Dave: I am surprised that a modeling conference would have a segment on teaching technical subjects. I would have thought you would be there showing the spreadsheet automation techniques that our consulting team uses.

Ian: You might not expect it but good modelers know that what ultimately matters is communication and clarity. The old adage that you don’t really know something until you can teach something is very true in financial modeling. The ability to convey complex information to someone is a core skill.

Of course, at Marquee we do this in the classroom every day but it holds true with meetings or one-on-one presentations.
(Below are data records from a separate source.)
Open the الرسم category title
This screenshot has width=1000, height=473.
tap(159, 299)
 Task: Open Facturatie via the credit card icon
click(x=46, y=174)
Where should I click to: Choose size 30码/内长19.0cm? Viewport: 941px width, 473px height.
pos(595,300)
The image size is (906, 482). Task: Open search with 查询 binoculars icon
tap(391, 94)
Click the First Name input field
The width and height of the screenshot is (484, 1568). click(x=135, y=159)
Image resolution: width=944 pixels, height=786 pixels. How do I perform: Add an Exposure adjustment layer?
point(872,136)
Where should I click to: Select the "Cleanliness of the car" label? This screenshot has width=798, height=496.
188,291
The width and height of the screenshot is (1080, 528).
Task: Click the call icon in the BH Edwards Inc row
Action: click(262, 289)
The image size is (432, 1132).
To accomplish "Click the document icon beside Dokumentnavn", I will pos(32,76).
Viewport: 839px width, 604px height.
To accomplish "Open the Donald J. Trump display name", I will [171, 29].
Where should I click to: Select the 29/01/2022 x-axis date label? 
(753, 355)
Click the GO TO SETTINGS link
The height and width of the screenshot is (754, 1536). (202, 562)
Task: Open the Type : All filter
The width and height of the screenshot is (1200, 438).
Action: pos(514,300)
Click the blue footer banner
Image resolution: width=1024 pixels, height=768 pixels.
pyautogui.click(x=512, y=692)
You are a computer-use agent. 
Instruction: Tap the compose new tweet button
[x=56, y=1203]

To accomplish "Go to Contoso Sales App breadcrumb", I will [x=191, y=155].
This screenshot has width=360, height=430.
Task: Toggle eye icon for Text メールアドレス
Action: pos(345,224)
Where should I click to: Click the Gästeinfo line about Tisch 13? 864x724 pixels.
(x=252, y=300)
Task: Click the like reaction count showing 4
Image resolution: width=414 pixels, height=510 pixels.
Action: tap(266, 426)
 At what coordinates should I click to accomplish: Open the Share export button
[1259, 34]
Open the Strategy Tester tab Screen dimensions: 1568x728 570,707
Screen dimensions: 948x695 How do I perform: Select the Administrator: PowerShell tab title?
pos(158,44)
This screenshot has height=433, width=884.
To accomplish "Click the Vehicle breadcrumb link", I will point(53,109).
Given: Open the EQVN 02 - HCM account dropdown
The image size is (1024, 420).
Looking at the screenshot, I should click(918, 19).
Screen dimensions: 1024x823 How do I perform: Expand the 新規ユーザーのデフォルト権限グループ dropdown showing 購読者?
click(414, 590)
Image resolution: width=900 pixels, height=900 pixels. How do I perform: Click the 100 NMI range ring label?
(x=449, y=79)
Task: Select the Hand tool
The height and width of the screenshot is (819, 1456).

The five key steps to engaging an audience – owning the room if you will – are the same any time you have to communicate.

Dave: I want to hear about the five steps but where did you get them from?

Ian: Lots of sources – tons of reading, educational mentors, great bankers that I have seen in pitches – I noticed that they all had a similar structure to their approach. Not the same style or subject matter – that’s unique to each person, but they all used similar techniques with great results. I used this in our Marquee courses when I started the firm and I think the attention to these techniques has led to our success and prominence as a great teaching firm.

These rules can be applied to any situation and I promise you that you will be a better communicator if you use them.

Dave: Well, I have seen you teach many times – in fact it’s one of the reasons that I joined Marquee. But I don’t recall seeing “Five Rules for Teaching” emblazoned anywhere in the office.  What’s the first Rule?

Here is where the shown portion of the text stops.